### The problem:
At the line that holds "Instruction: Click the", start repeating, and keep going exactly through the final line of the material; include both ends and skip the pictures.

[Data for analysis]

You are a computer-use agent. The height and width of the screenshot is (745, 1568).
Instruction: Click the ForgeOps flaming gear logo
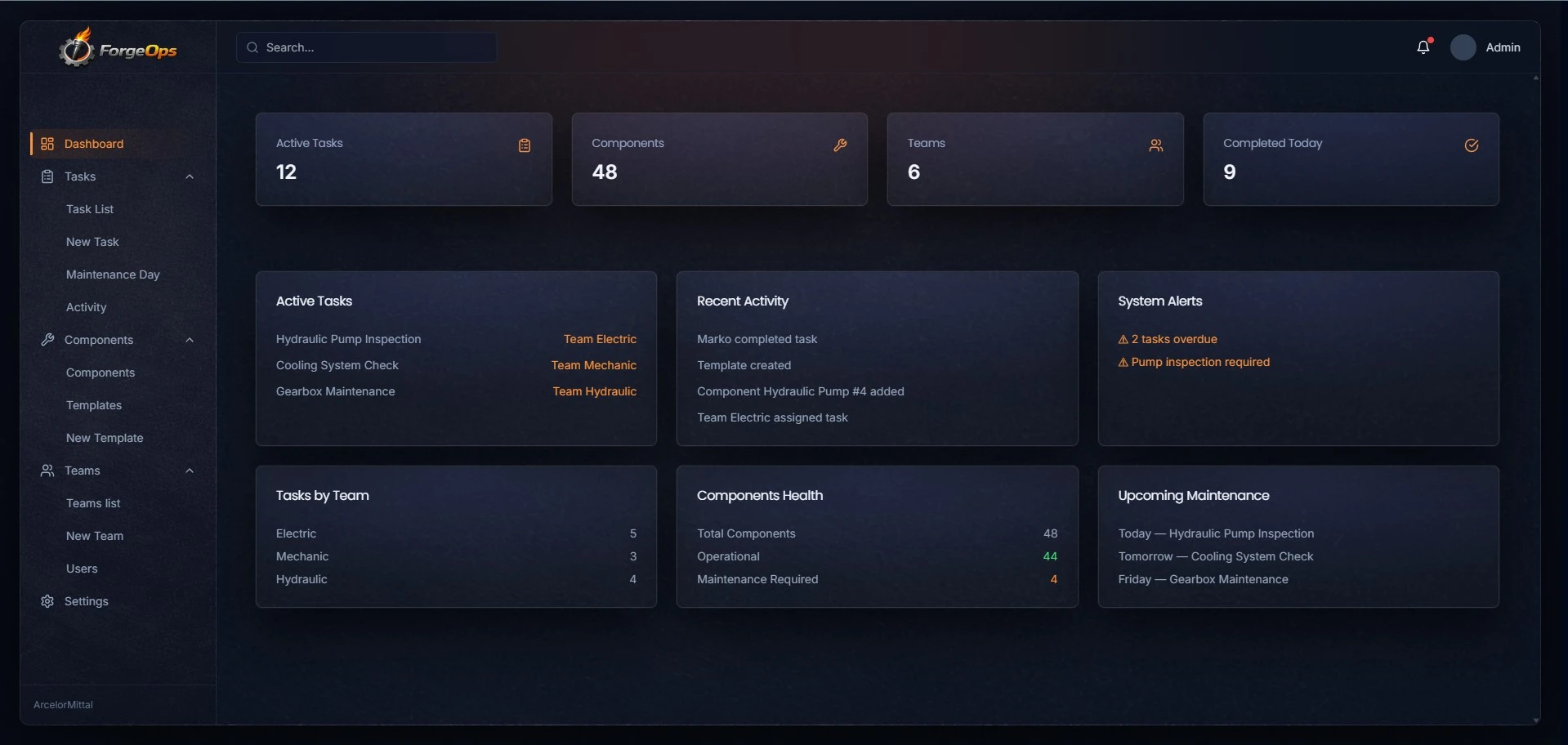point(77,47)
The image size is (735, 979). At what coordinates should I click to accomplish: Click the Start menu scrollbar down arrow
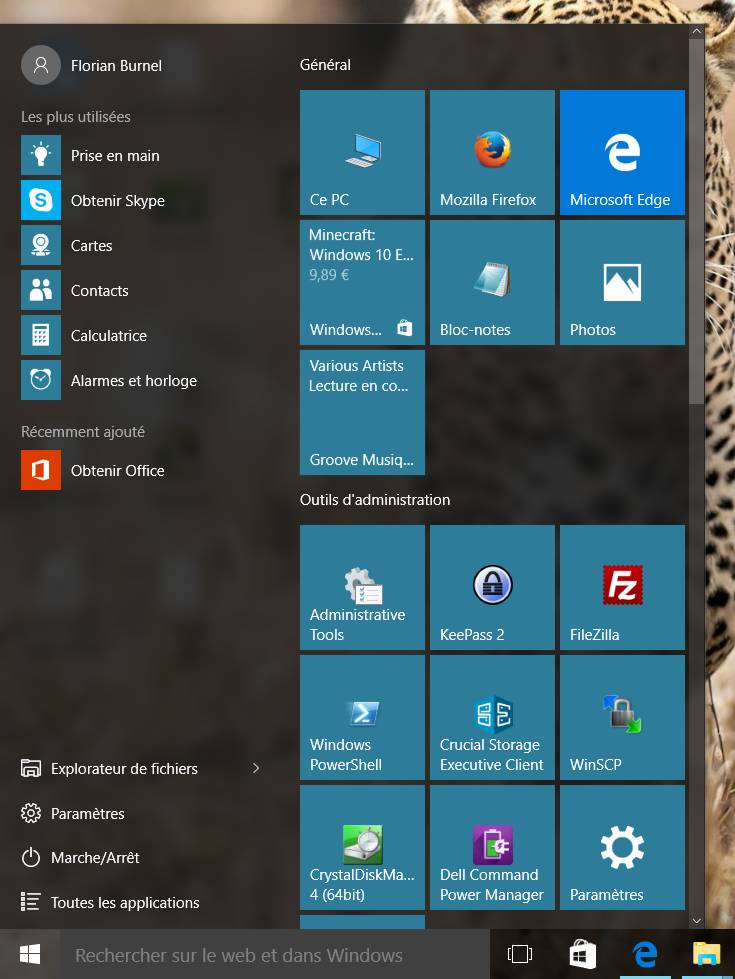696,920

[/Data for analysis]

### Response area:
Instruction: Click the ForgeOps flaming gear logo
point(77,47)
The image size is (735, 979). At what coordinates should I click to accomplish: Click the Start menu scrollbar down arrow
696,920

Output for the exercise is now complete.